Document source —
+++
Je voudrais vous parler de la vraie
recherche de vie extraterrestre.
Pas de petits hommes verts dans
des soucoupes volantes
même si j'aimerais bien...
Mais de la recherche de planètes
tournant autour d'étoiles lointaines.
Chaque étoile dans le ciel est un soleil.
Et si notre soleil a des planètes -
Mercure, Vénus, la Terre, Mars...
les autres étoiles en ont certainement
elles aussi,
et c'est le cas.
Et dans les vingt dernières années,
les astronomes ont trouvé
des milliers d'exoplanètes.
La nuit, notre ciel regorge d'exoplanètes.
Statistiquement, nous savons
que chaque étoile possède
au moins une planète.
Et notre quête de planètes,
et dans le futur, de planètes qui
ressembleront à la Terre,
nous aide à répondre
à quelques-unes des questions
les plus mystérieuses et formidables
qui nous hantent depuis des siècles.
Pourquoi sommes-nous ici ?
Pourquoi notre univers existe-t-il ?
Comment la Terre s'est-elle formée
et développée ?
Comment et pourquoi la vie a-t-elle
pris racine sur notre planète ?
Deuxième question que
nous nous posons souvent :
sommes-nous seuls dans l'univers ?
Y a-t-il de la vie ailleurs ?
Qui sont-ils ?
Cette question nous hante depuis des
milliers d'années,
au moins depuis l'époque
des philosophes grecs,
mais je suis ici pour vous dire
combien nous sommes proches
d'apporter une réponse à cette question.
+++
Consigne a — Recopiez le passage du texte sur les exoplanètes depuis « La nuit, notre » jusqu'à « depuis des siècles. » inclus.

Lignes de données —
+++
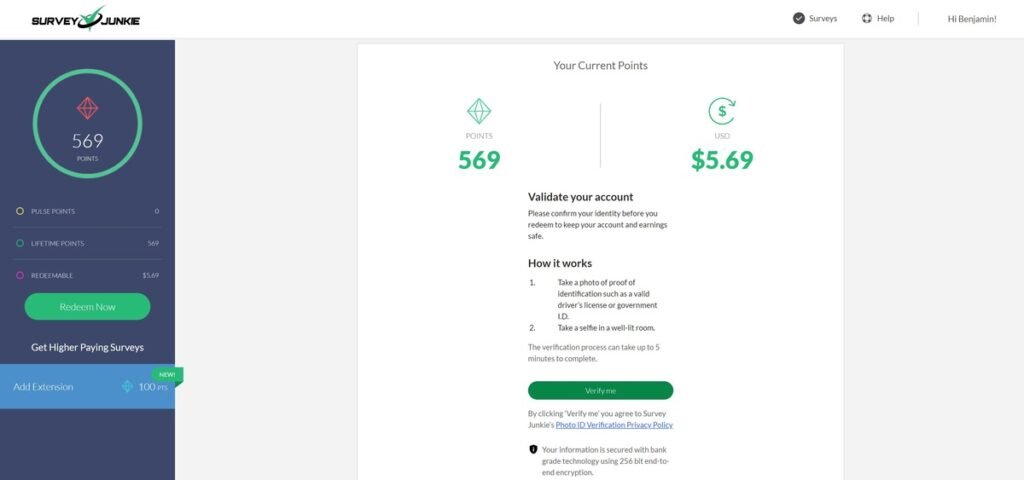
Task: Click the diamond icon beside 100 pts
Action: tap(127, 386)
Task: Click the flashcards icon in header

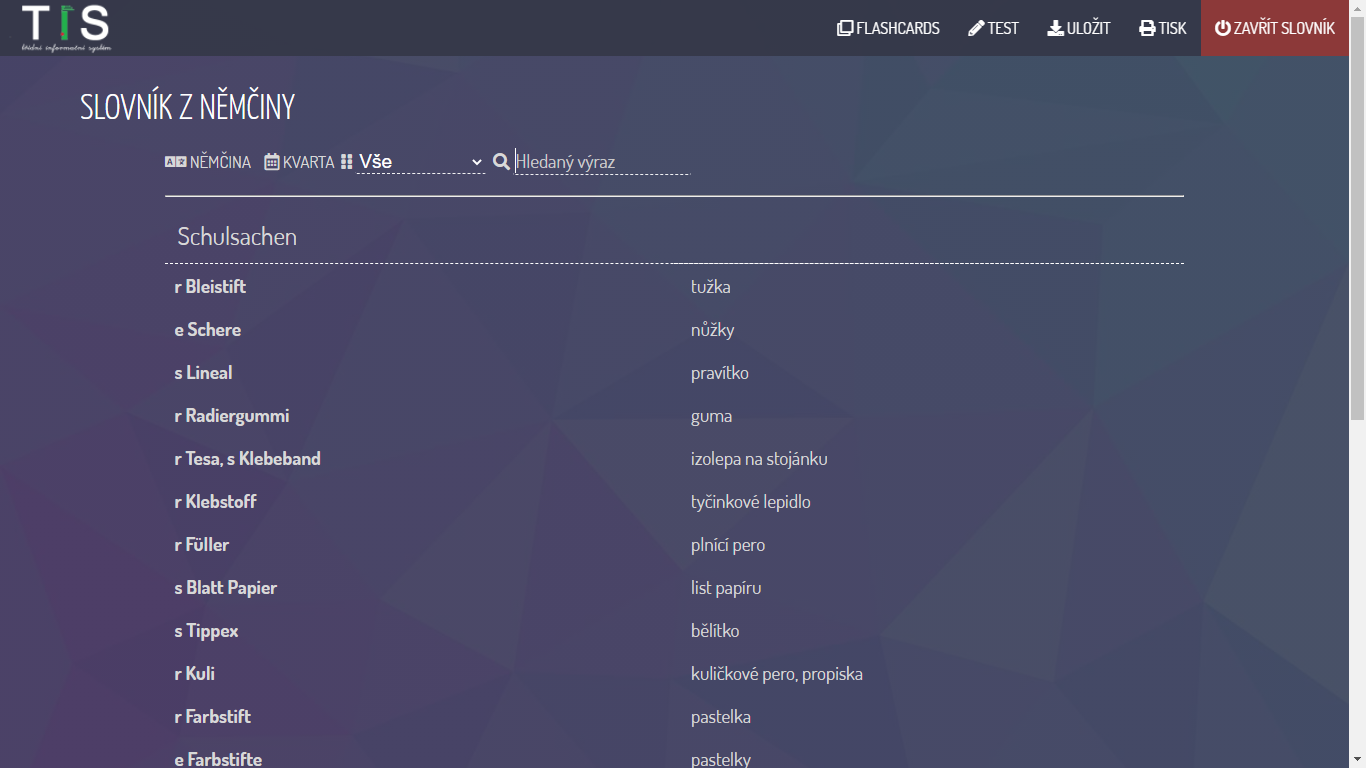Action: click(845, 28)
+++
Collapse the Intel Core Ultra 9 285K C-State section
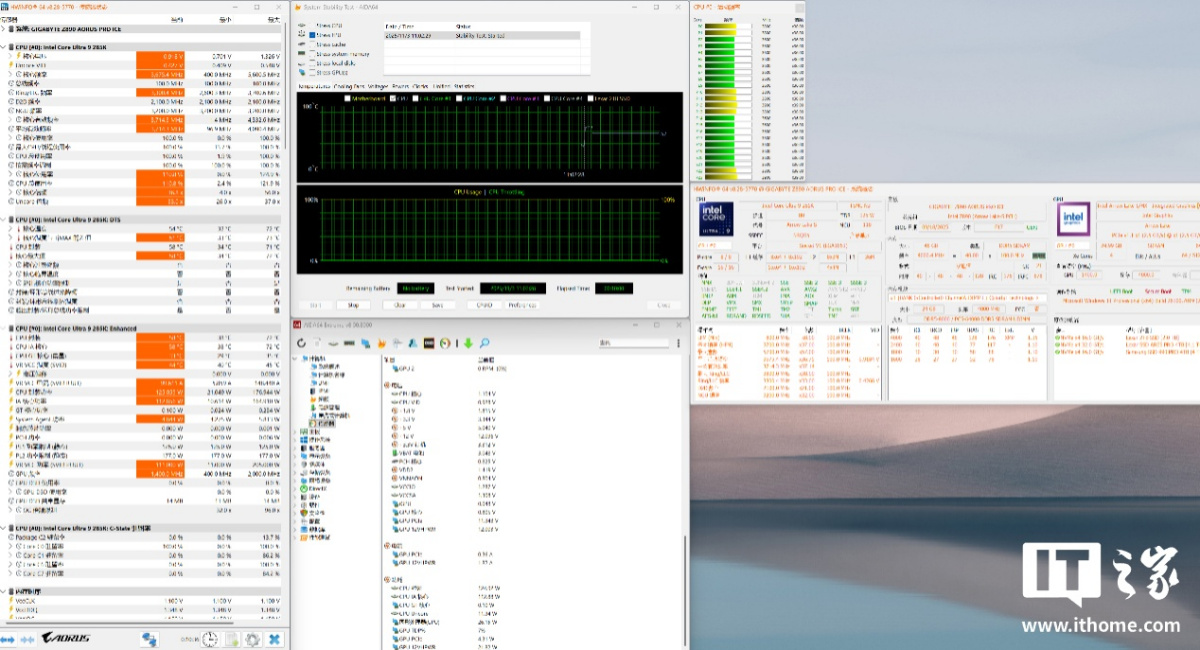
+++
Consigne b — Relevez chaque ligne ci-dessus où figure le mot « Task », en tenant compte de la casse.

Bonne réponse a —
La nuit, notre ciel regorge d'exoplanètes.
Statistiquement, nous savons
que chaque étoile possède
au moins une planète.
Et notre quête de planètes,
et dans le futur, de planètes qui
ressembleront à la Terre,
nous aide à répondre
à quelques-unes des questions
les plus mystérieuses et formidables
qui nous hantent depuis des siècles.

Bonne réponse b —
Task: Click the diamond icon beside 100 pts
Task: Click the flashcards icon in header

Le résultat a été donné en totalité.